|
Lavender Festival |
When dads and grandparents as well as moms stop by to share stories about simple living, it makes for a diversely successful Green Momma Party!
|
Christie Noe Helps Children Plant Pumpkins at
The Ferrell Shop's Children's Table
|
East Tennessee folks enjoyed last weekend's sunshine and came out for the 14th annual Lavender Festival in historic Oak Ridge. Under the children's activity tent graciously provided by The Ferrell Shop, kids could plant a pumpkin, then stamp and fill a fabric bag with fragrant dried lavender.
Other free activities included a coloring station from Stonyfield Organic with extra floral coloring pages from Sow True Seed. More dried lavender and fabric from The Ferrell Shop made possible another free sewing craft for kids and their families who filled and stitched cotton sachets along with me from FlourSackMama.com.
Parents with young children got the chance to try a frugal and all-natural diaper wipe recipe at the Green Momma Party table. Several people shared their experiences with making homemade laundry soap, while the table featured the recipe I had mixed up for less than 10-cents per load. The homemade bug repellent was also an interesting conversation starter.
Several moms were amazed, just as I once was, to find out that cleaning with vinegar and a few other low-cost ingredients can often take the place of toxic chlorine bleach and certain antibacterial products. Others didn't know that the term "fragrance" on a product label can hide harmful ingredients, and that we have natural alternatives in essential oils. The
free recipes available through Women's Voices for the Earth are great tools for saving money as well as minimizing toxins in our homes. WVE has dozens of tips for what it calls "creating a non-toxic home for you and baby." I was happy to send home some of those free recipes.

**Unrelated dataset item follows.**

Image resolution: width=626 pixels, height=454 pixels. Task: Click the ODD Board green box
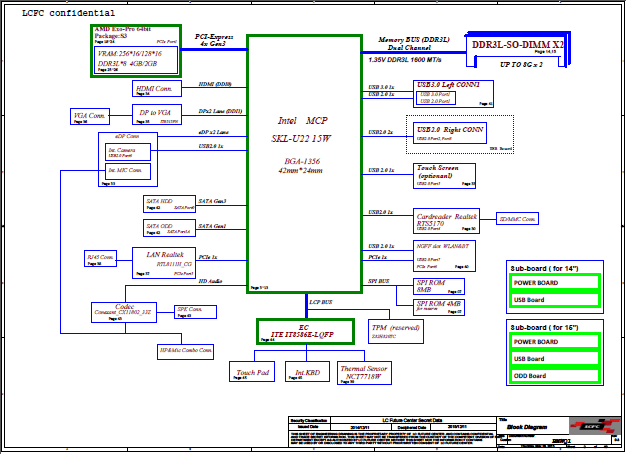[554, 376]
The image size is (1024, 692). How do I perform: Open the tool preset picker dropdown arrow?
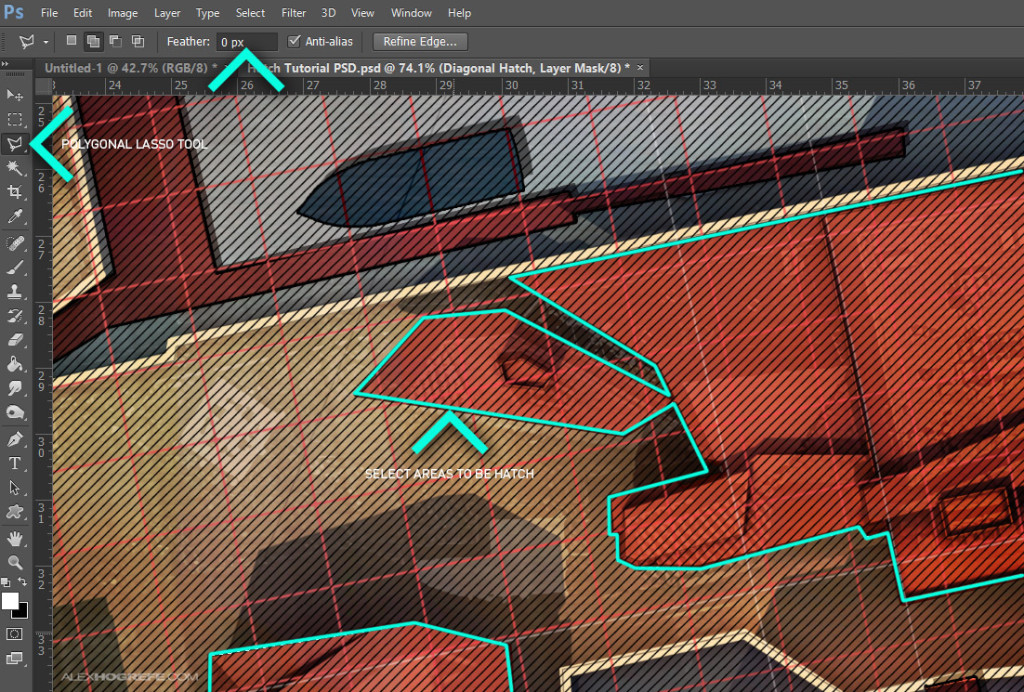pos(46,42)
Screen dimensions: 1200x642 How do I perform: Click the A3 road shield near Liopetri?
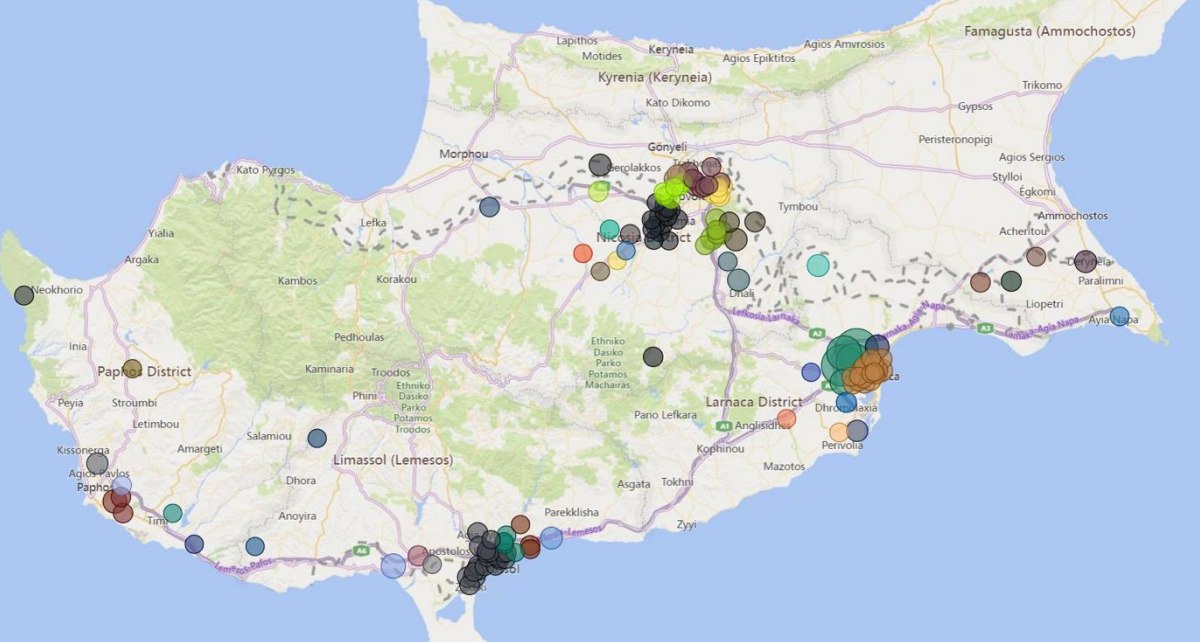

For those times when we need the convenience of buying a cleaning product off the shelf, the Safe Chemicals Act would give us more information to make informed choices. It would also eliminate the worst chemicals of concern that scientists are finding in our household products. Several East Tennesseans have signed the petition asking US Senators Lamar Alexander and Bob Corker to support the Safe Chemicals Act in order to protect the most vulnerable consumers: our children.